Kibosh drank and handed the bottle back. “Well, it has been a little bit a hell, ha'n't it?” He grinned uncertainly at the young man. “The outskirts, ye said. I like that. The suburbs, ye might say.”

Boz drank again and screwed the lid back on tight and put the bottle in his pocket. He got to his feet with new vigor. “The city limits, maybe … and back, buddy. And I couldn't've done it without you. Now come on, let's get the fuck out of here.”

Ostropaki

H
e was running up the hill through the forest, the branches slashing at his face and his breath coming in flashes of cold steam burning his chest and his throat, and below him the pursuers were shouting to one another, their voices high and excited, as they heard his gasping and his clumsy breaking of fallen limbs and crashing through the underbrush. And all the while a mechanical heart was buzzing in his breast pocket, calling to him. No time for that. He couldn't stop. If he was caught he'd be killed, murdered. Forced to kneel with his hands bound behind his back and wait, cringing, for the blow.

Then he awoke. Like that, it was over. Edna was prodding him. She said, “The phone! The phone!”

“I'm awake,” he said, as calmly as if she hadn't been nearly punching him in the shoulder. He reached out and picked up the phone. “Tucker,” he said.

“Vern? This is Max. I know it's late, but I thought you'd want to know right away.

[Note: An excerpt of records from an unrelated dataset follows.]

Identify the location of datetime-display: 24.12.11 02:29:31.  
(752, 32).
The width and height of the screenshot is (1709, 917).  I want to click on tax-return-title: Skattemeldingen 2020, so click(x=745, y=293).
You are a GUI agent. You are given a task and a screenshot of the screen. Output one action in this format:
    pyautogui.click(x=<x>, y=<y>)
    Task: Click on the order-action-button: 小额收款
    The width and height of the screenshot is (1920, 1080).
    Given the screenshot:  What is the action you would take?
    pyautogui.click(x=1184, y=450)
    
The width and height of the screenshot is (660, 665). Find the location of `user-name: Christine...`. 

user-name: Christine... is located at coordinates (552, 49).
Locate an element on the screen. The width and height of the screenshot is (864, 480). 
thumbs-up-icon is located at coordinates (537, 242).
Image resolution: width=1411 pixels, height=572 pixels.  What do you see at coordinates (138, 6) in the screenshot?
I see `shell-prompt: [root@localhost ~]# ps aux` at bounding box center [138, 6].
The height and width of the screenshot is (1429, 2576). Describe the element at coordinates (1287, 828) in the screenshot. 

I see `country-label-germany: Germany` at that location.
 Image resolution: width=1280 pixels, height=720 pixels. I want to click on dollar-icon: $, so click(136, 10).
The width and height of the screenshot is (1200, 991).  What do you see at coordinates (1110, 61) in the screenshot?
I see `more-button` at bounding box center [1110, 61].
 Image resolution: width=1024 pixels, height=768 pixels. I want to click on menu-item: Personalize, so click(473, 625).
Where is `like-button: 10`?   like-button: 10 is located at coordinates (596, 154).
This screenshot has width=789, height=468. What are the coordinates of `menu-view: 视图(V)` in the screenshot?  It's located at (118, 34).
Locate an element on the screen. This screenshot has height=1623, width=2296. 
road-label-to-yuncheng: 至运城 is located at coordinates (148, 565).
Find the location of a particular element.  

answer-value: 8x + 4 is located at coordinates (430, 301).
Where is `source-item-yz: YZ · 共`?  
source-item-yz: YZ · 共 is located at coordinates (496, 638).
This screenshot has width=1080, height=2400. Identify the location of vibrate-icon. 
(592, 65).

I think we've found Ostropaki.”

“Alive? You're kidding. Where?”

“Would you believe Brooklyn?”

Tucker felt a coldness he hadn't experienced in some time, not since Vietnam. “When you say ‘we,'” he said, “exactly who do you mean?”

“Me and Aaron.”

“Does Aaron know you're calling me?”

“He thinks I'm calling Barnes, the night controller. Which,” Max said, “I'll be calling next.”

Tucker's brain processed all the permutations of this information very quickly. If Ostropaki was in Brooklyn and had not contacted him, or the DEA … and Max Kravfurt was calling Tucker first, before he contacted his controller … then Max had been following some sort of lead and at the end of it was Ostropaki, whom Max hadn't expected to see but whom he knew that Tucker would be interested in.